Насквозь надуманная версия была выдвинута в часто цитируемом протоколе допроса М. Горшкова. Он не присутствовал среди тех, кто первыми обнаружили объявившегося «императора», однако на масленицу 1774 г. якобы узнал все подробности из откровений изрядно подвыпившего Т. Мясни-кова - командира пугачёвской гвардии. Вот как развивались события в изложении М. Горшкова: яицкие казаки (Мясников, Зарубин, Шигаев и Караваев) поехали «на охоту на речку Таловую», увидели там, «стоящую на берегу раскинутую полатку и подле неё лошадь с телегою», поинтересовались, «что тут за люди стоят». В ответ «не ведомо какой то человек в посконной рубахе и в крестьянском платье» сразу же признался им, «что он донской казак Еме-льян Пугачёв», находящийся в бегах. И вдруг без каких-либо веских оснований («приметили в нем проворство и способность») казаки «вздумали взять ево под своё защищенье, и... назвать сего Пугачёва покойным государем Петром Фёдоровичем, дабы он нам возстановил все наши прежния обряды, какия до сего были, а бояр, которыя больше всего в сем деле умничают и нас разоряют всех истребить» [12, л. 1об.-2об.].

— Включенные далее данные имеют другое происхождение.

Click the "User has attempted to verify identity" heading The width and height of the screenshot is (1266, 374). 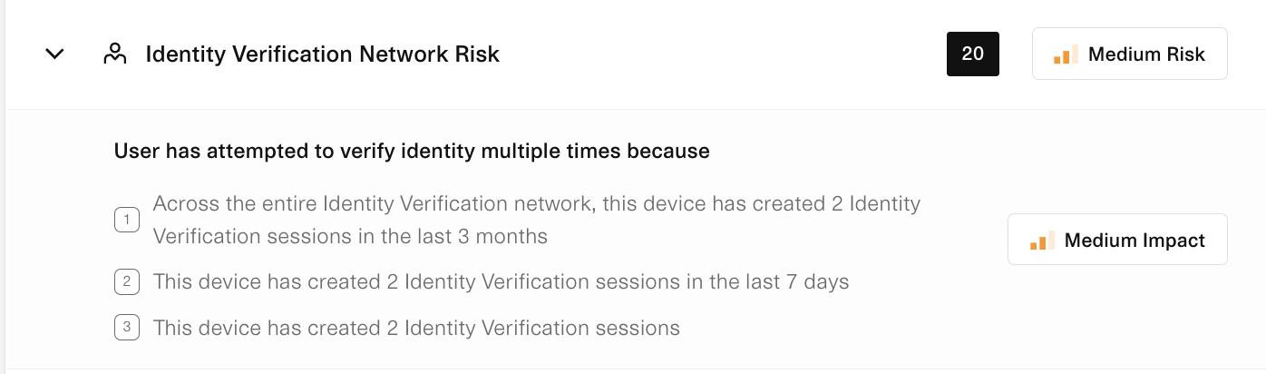coord(411,152)
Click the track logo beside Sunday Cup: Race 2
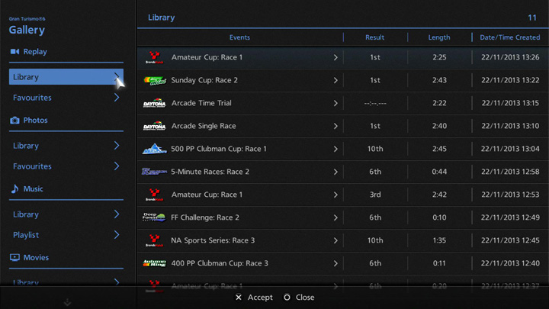Image resolution: width=549 pixels, height=309 pixels. (x=154, y=80)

Вполне допустимо, что обойдённый пугачёвскими «милостями» Т. Мясников в процессе трапезы «гораздо зделался пьян» [12, л. 1] и в самом деле мог завести с собеседником разговор о самозванстве. Его обиды на невнимание со стороны «государя» были хорошо известны. Но к этому обстоятельству вернёмся чуть позже, к тому же оно не делает предложенную М. Горшковым интерпретацию более реалистичной. В ней важно обратить внимание на перестановку ролевых коллизий первой встречи. Оказывается, не Е. Пугачёв неудачно попытался выдать себя за Петра III, надеясь обманным путём заручиться поддержкой казаков, а наоборот, они сами, случайно встретившись и узнав, что перед ними беглый донской казак Е. Пугачёв, внезапно решили назвать его высочайшим именем, «зделать над собою атаманом и возстано-вителем своих притесненных и почти упадших обрядов и обычаев» [12, л. 2].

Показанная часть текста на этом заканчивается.